Frank Buchman then massed his forces for a big putsch. From ten nations he summoned 500 more picked roundsmen. From the U.S. went Princenton's onetime Professor Philip Marshall Brown; James Newton, onetime New York manager of Firestone Tire & Rubber Co.; John Roots, son of the Episcopal Bishop of Hankow, China. From England went retired Brigadier General Charles Trevor Caulfeild, retired Rear Admiral Horace George Summerford, a reformed Communist named James Watt, a Lady Gowers, a Lord Adington who frequently awakens his peers in the House of Lords by sounding off on the Group Movement. Also from England went the Group's ablest theological apologist, Canon Burnett Hillman Streeter, bearded, shcolarly Provost of The Queen's College (Oxford), who has shuttled to Denmark so often in the past year that his colleagues affectionately call him the "Flying Professor."

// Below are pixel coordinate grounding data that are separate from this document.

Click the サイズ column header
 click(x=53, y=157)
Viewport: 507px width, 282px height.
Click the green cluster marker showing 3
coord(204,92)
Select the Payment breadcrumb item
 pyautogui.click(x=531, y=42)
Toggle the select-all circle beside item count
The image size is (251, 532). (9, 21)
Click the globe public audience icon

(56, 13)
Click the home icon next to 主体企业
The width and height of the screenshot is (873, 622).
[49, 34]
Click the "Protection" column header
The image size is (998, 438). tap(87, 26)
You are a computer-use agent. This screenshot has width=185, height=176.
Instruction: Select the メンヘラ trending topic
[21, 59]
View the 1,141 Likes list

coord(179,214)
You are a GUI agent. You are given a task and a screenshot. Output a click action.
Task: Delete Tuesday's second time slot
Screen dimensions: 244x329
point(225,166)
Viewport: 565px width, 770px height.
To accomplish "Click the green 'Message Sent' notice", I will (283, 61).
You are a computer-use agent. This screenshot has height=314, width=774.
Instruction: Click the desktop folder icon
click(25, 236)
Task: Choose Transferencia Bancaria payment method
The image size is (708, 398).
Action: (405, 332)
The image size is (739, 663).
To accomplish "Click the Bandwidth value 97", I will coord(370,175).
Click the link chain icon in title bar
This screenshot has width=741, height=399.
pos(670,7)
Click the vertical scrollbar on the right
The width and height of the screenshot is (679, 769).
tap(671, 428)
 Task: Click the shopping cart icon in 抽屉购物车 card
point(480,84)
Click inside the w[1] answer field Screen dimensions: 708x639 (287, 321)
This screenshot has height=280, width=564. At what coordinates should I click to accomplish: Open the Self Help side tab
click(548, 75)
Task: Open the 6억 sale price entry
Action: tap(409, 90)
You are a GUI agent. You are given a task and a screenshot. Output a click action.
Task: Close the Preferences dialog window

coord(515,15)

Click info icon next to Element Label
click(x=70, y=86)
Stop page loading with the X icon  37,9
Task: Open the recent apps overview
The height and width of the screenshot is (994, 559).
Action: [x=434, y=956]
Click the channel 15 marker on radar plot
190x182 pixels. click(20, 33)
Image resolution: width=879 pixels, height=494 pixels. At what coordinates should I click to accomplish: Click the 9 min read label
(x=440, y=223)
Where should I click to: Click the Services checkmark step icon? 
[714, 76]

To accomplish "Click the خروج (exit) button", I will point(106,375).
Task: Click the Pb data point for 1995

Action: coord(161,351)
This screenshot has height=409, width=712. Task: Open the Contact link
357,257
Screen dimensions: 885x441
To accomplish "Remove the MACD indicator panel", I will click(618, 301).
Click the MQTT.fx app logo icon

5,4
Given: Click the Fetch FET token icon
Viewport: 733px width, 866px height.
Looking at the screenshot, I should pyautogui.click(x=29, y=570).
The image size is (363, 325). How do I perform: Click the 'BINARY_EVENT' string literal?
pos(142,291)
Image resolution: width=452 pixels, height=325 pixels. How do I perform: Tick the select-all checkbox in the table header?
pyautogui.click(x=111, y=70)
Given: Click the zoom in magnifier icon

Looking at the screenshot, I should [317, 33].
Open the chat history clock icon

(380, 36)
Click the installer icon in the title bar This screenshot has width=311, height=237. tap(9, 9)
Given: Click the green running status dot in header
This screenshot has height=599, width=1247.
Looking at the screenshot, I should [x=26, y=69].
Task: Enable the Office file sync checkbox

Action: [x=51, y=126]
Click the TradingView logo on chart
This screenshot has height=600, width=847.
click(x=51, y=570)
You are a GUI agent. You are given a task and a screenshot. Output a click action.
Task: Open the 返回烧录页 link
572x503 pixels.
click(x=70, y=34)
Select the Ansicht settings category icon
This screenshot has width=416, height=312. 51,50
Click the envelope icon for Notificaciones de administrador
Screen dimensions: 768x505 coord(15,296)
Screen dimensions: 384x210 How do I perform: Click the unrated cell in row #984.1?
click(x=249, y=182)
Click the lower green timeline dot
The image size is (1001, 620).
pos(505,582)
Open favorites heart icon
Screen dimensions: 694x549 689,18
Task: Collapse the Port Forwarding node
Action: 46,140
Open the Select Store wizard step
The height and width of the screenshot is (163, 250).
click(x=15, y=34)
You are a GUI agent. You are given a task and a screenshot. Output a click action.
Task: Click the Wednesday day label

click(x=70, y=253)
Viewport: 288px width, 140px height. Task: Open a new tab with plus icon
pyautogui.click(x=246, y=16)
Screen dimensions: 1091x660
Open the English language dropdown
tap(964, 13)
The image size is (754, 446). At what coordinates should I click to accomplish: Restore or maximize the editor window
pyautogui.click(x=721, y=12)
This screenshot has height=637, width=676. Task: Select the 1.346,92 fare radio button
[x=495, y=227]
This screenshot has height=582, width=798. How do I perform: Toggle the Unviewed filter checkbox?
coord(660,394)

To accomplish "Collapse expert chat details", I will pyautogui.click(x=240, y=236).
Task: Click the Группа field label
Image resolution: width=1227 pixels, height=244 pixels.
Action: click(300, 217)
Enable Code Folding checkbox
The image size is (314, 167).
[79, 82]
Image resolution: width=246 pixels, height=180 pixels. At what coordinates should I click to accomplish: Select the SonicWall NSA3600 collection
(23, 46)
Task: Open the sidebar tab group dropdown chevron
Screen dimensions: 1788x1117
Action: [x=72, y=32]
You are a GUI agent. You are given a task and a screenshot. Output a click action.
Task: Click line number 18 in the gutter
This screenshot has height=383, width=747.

When the Buchmanite host descended on Copenhagen last fortnight, Dagens Nyheder, a conservative daily, resondingly announced the NATION'S GRATITUDE for the forthcoming Easter meeting. In Danish shop windows and railway stations, posters showed a beam of white Buchmanite light picking out the fortunate isles of Denmark on a darkened globe. At Ollerup, a torchlight parade ggreeted Frank Buchman when he arrived last week from Hamburg accompanied by a devoted German nurse who at the last minute had followed him by leaping aboard his boat. At a time when conventional Christians were taking their own religion without undue excitement, in one small corner of the world Evangelist Frank Buchman was stirring up what appeared to be a respectable spiritual revival.

Prophet's Pudding. In the U. S. the Oxford Group as a species of religious lining has influenced comparatively few people, left more dissenters than devotees in its wake. If the proof of a prophet's pudding is lack of honor in his own country, Frank Buchman qualifies in full measure.